Das bestätigt meine Erwartungen.
p.s.
Ohne Äpfel mit Birnen vergleichen zu wollen, oder etwa Werbung für Glücksspiel zu machen, bin ich nun doch auch neugierig,
ob unter jenen (“Tippern”), die sich an großen, Europa-weit ausgespielten Lotterien beteiligen, rund um den jeweiligen “Tag einer Ziehung” ähnliche Häufungen feststellen ließen. …
Frank Wappler,
“Weiteren empfinde ich persönlich die damit verbundenen halb-jährlichen Unstellungen als Lappalien,”
Kleinigkeiten können sensible Menschen verunsichen. Mich persönlich stört die Umstellung , abends essen wir um 19.30 Uhr. Der Magen hat sich daran gewöhnt.

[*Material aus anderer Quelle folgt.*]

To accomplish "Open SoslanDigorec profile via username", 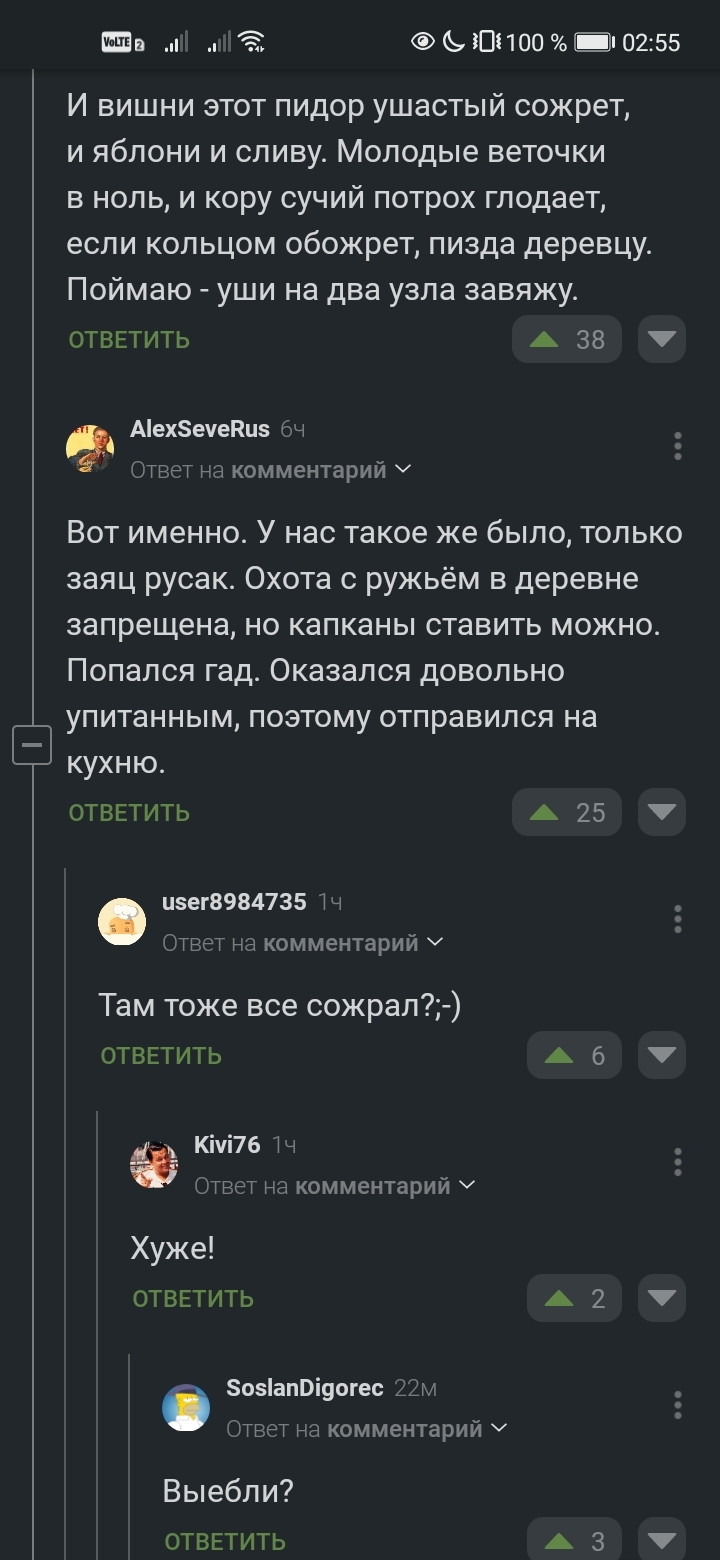I will (x=304, y=1388).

Jetzt muss ich eine Stunde warten. Der Magen hat kein Verständnis für die Winterzeit. Und dann knurrt er auch mal.
Es ist nicht das Gehirn, das aus dem Takt kommt, es ist der Magen.
Und alle Kühe werden mir zumuhen !
N schrieb (29.10.2024, 20:37 Uhr):
> […] Mich persönlich stört die Umstellung , abends essen wir um 19.30 Uhr. Der Magen hat sich daran gewöhnt.
Jetzt muss ich eine Stunde warten. Der Magen hat kein Verständnis für die Winterzeit.
Demnach ist es nicht das bloße (forcierte Um-)Stellen von Uhr-Anzeigen an sich, das störend wirkt; sondern:
Dass “sich dies und das”, worauf wir selbst keinen Einfluss haben (oder keinen nehmen wollen) danach richtet:
Arbeits-, Öffnungs-, Schließ-, Fahr-, Sende-, Versorgungs-, Ruhe-, Mahl- bzw. Fütterzeiten fallen mir da (auch) sofort ein.
Gewisse Flexibilität in solchen Konventionen, u.a. auch angepasst an die veränderliche Länge des lichten Tages, könnte ja in manchen Fällen ganz angenehm sein — bedeutet ggf. aber leider auch “den Untergang der Mittel-Europäischen Zivilisation”.
Na — dann soll sie doch! (so allmählich) …
Frank Wappler,
Sogar die Blumen richten sich beim Blühen nach der Tageszeit.
Wenn Sie der Flexibilität das Wort reden, dann bin ich für die Wiedereinführung der Ortszeit bei den Ortsansässigen und bei den Reisenden, die dürfen dann weiterhin die MEZ nehmen, wegen der Fahrpläne.
Der Untergang des Abendlandes wurde ja schon vor 120 Jahren von Oswald Spengler geweissagt. Wer ein Ferienhaus auf Honolulu hat, den interressiert das auch nicht.